殺毒軟件能都查殺已知的病毒,但是對於未知的病毒有點無能爲例,具有一定的滯後性。雖然殺軟不斷的改進和增強對註冊表的監控和hips技術,通過了解常見病毒的常採用的伎倆對於大家手動查殺病毒非常的有幫助。下面重點介紹病毒常見的破壞形式。
1.自啓動
***病毒爲了達到不可告人的目的,經常會採用隨着windows操作系統系統而自動加載病毒程序,常見的在註冊表中的自啓動位置:
HKEY_LOCAL_MACHINE\SOFTWARE\Microsoft\Windows\CurrentVersion\Run
HKEY_LOCAL_MACHINE\SOFTWARE\Microsoft\Windows\CurrentVersion\RunOnce
HKEY_LOCAL_MACHINE\SOFTWARE\Microsoft\Windows\CurrentVersion\RunOnceEx
HKEY_LOCAL_MACHINE\SOFTWARE\Microsoft\Windows\CurrentVersion\RunOnceEx
HKEY_LOCAL_MACHINE\SOFTWARE\Microsoft\Windows\CurrentVersion\RunServices
HKEY_LOCAL_MACHINE\SOFTWARE\Microsoft\Windows\CurrentVersion\RunServicesOnce
HKEY_CURRENT_USER\Software\Microsoft\Windows\CurrentVersion\Run
HKEY_CURRENT_USER\Software\Microsoft\Windows\CurrentVersion\Runonce
HKEY_LOCAL_MACHINE\SOFTWARE\Microsoft\WindowsNT\CurrentVersion\Winlogon\Notify,
此外還有 開始啓動菜單:X:\Documents and Settings\用戶名\「開始」菜單\程序\啓動 (X爲系統盤所在位置)對應的註冊表鍵值:HKEY_CURRENT_USER\SOFTWARE\Microsoft\Windows\CurrentVersion\Explorer\Shell Folders
病毒都利用這些暗地裏隱藏有些進程甚至直接提升爲系統程序。
2. 系統還原
系統還原技術爲恢復以前的系統數據提供了便利,同時也成了病毒的溫牀,備份系統文件的同時,收到感染的文件也有可能被作爲備份文件存儲起來,破壞系統還原點對於這類是一個非常有效的途徑。
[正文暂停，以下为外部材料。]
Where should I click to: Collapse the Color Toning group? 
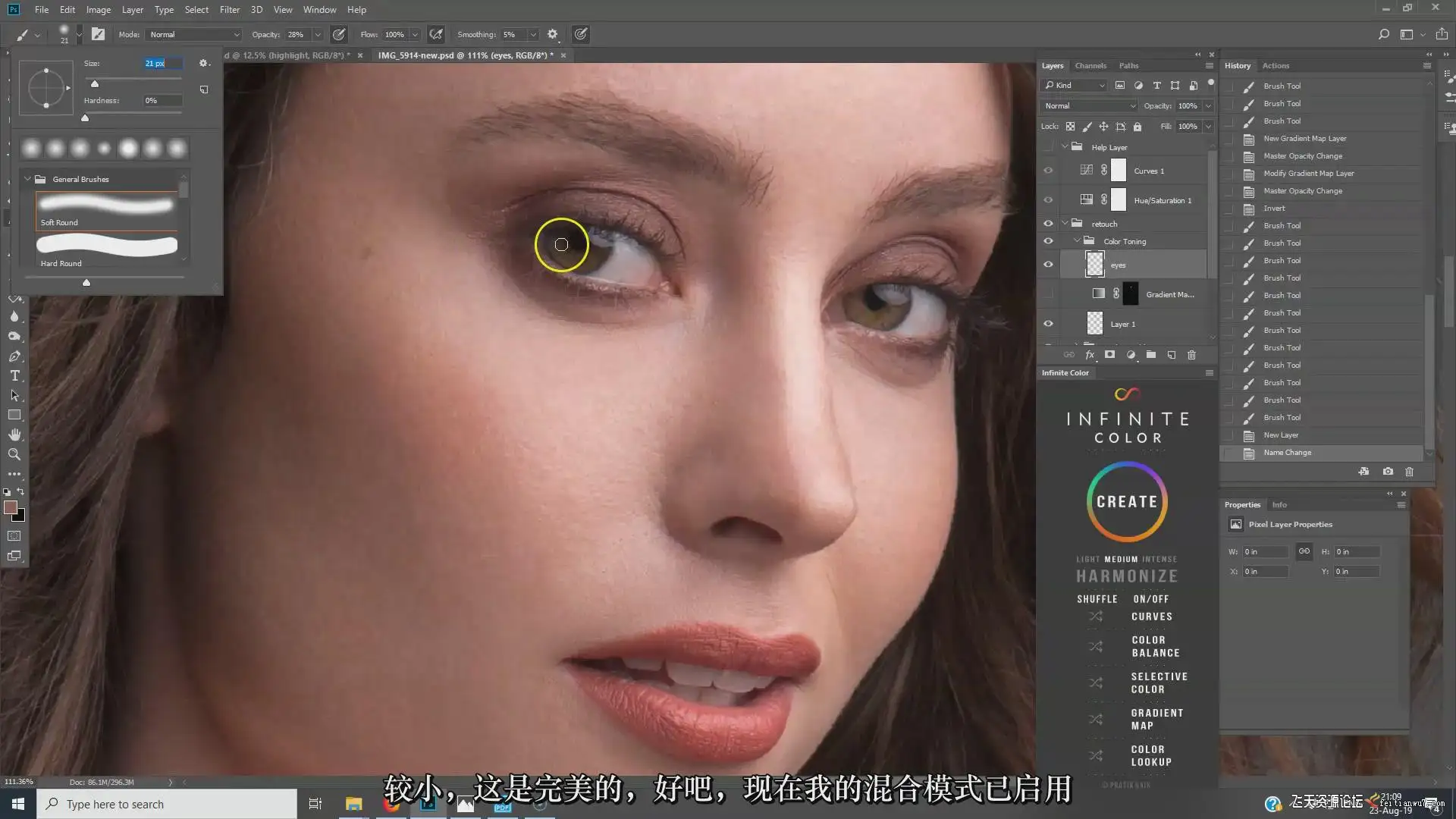1077,241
病毒位於X:\SYSTEM VOLUME INFORMATION路徑下(X代表驅動器盤符)通過禁用系統還原功能,右鍵"我的電腦"—>屬性—>系統還原—>"在所有驅動器上關閉系統還原" 打勾。
3. 映像劫持
全稱Image FileExecution Options簡稱IFEO
常見的主要症狀有
a、殺毒軟件的監控無法開啓;
b、殺毒軟件點擊升級沒有反應;;
c、殺毒軟件無法安裝;
d、殺毒軟件無法運行;
e、多種安全輔助工具無法正常運行
對應的註冊表項HKEY_LOCAL_MACHINE\SOFTWARE\Microsoft\Windows NT\CurrentVersion\Image File Execution Options
通過導入相對應的註冊表項,或者通過光盤修復可以實現。
4. 破壞安全模式和隱藏文件
安全模式提供了一個相對封閉的環境,對於查殺病毒比較的徹底,使得病毒或者***缺少了依附的土壤,在該環境下通過殺軟可以絞殺病毒。
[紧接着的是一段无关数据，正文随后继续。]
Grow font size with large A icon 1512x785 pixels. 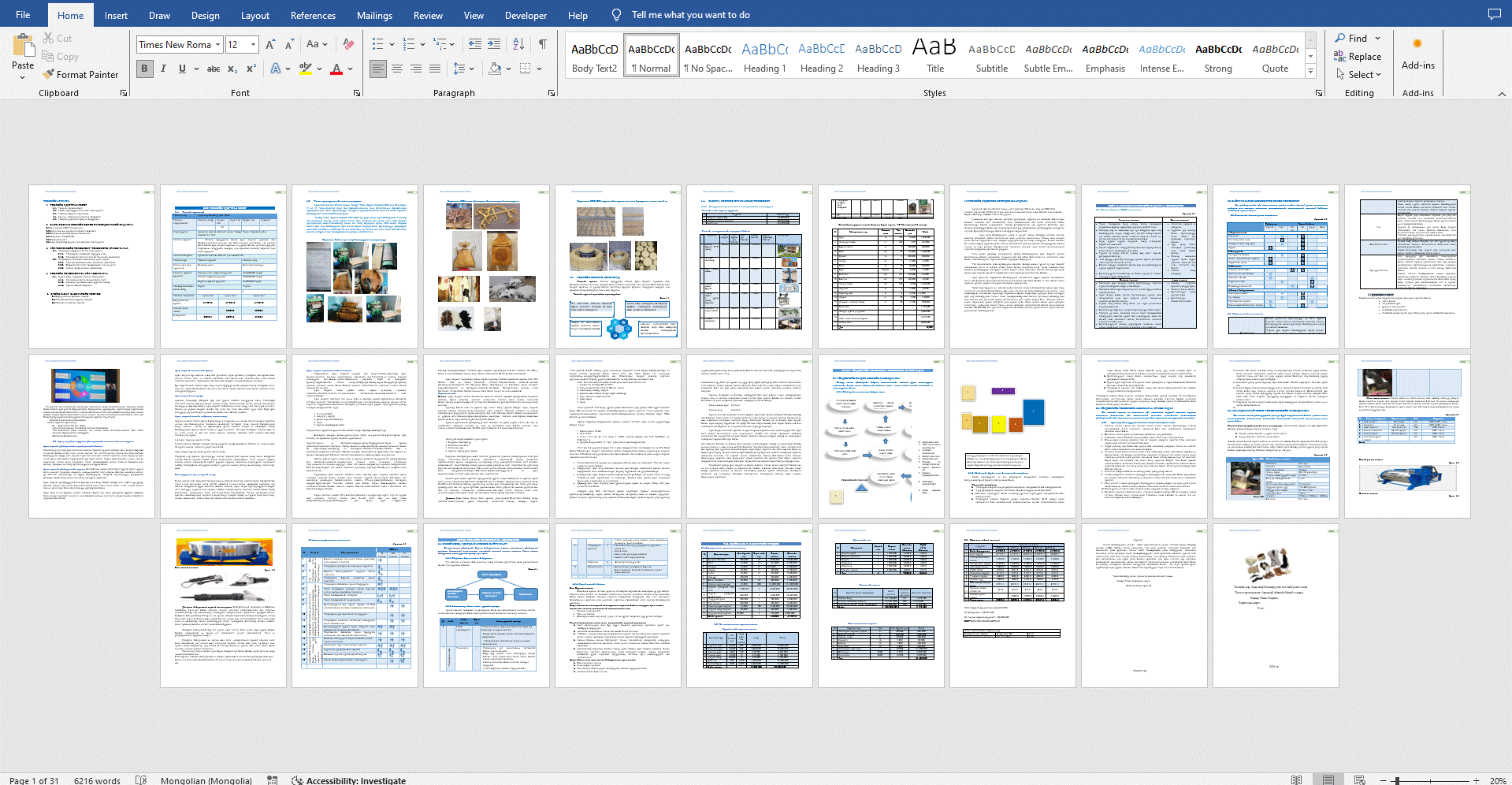(x=270, y=44)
病毒、***爲了達到目的,採用隱藏的方式,病毒運行時修改註冊表,會將自身注入到系統正常的進程中。
病毒爲了逃避查殺,經常採用該方法 。
5. ShellExecuteHook
ShellExecuteHook中文含義是執行掛鉤,其本身是操作系統的一個正常的功能,它採用掛鉤系統的Explorer的ShellExecute函數,這項功能現在被越來越多的病毒、***所採用,實現隨系統啓動。
6. AppInit_Dlls
AppInit_Dlls是一種系統全局性的Hook(system-widehook),AppInit_Dlls的鍵值是一個非常危險的鍵值,AppInit_Dlls鍵值位於註冊表 HKLM\Microsoft \WindowsNT\CurrentVersion\Windows下面,相對於其他的註冊表啓動項來說,這個鍵值的特殊之處在於任何使用到 User32.dll的EXE、DLL、OCX等類型的PE文件都會讀取這個地方,並且根據約定的規範將這個鍵值下指向的DLL文件進行加載,加載的方式是調用LoadLibrary。使用了User32.DLL,都會對AppInit_Dlls鍵值指向的DLL進行加 載。這個是日誌的一部分
[HKEY_LOCAL_MACHINE\Software\Microsoft\Windows NT\CurrentVersion\Windows]
<> [N/A]默認是這一個
但是有例外 而ieprot.dll是瑞星卡卡助手的,這個是正常的,
還有這個如果安裝了Comodo的話Appinit_dll也會有個C:\Windows\system32\guard32.dll同樣也是正常的項目,
其他的一般加載都是病毒
7. Services
Services 中文含義是 服務,操作系統(os)要正常的運行,就少不了一些服務,一些***通過加載服務來達到隨系統啓動的目的, 所有服務在註冊表中都有相對應的位置,這些位置有如下幾個
HKEY_LOCAL_MACHINE\SYSTEM\ControlSet001\Services
HKEY_LOCAL_MACHINE\SYSTEM\ControlSet002\Services
HKEY_LOCAL_MACHINE\SYSTEM\ControlSet003\Services
HKEY_LOCAL_MACHINE\SYSTEM\CurrentControlSet\Services
現在的病毒越來越狡猾了,瞭解常見的服務項,檢查可疑服務項,對於查殺病毒有一定的幫助 。
8.文件關聯
可能被病毒修改用於啓動病毒的 .比較常見的是.exe關聯方式被破壞 ,其他的也有可能被病毒利用.對應的註冊表項主要有一下幾項:
HKEY_CLASSES_Root\.exe
HKEY_CLASSES_Root\.com
HKEY_CLASSES_Root\.bat
HKEY_CLASSES_Root\.VBS
HKEY_CLASSES_Root\.JS
HKEY_CLASSES_Root\.JSE
HKEY_CLASSES_Root\.WSF
HKEY_CLASSES_Root\.WSH
HKEY_CLASSES_Root\.Pif
HKEY_CLASSES_Root\.INk
HKEY_CLASSES_Root\.scr
HKEY_CLASSES_Root\.txt
HKEY_CLASSES_Root\.ini
有許多優秀工具比如HijackThis,SREng,IceSword,autoruns,wsyscheck。可以作爲輔助查殺的工具,這些工具需要對系統有一定的熟悉程度,熟悉註冊表,不建議入門者使用.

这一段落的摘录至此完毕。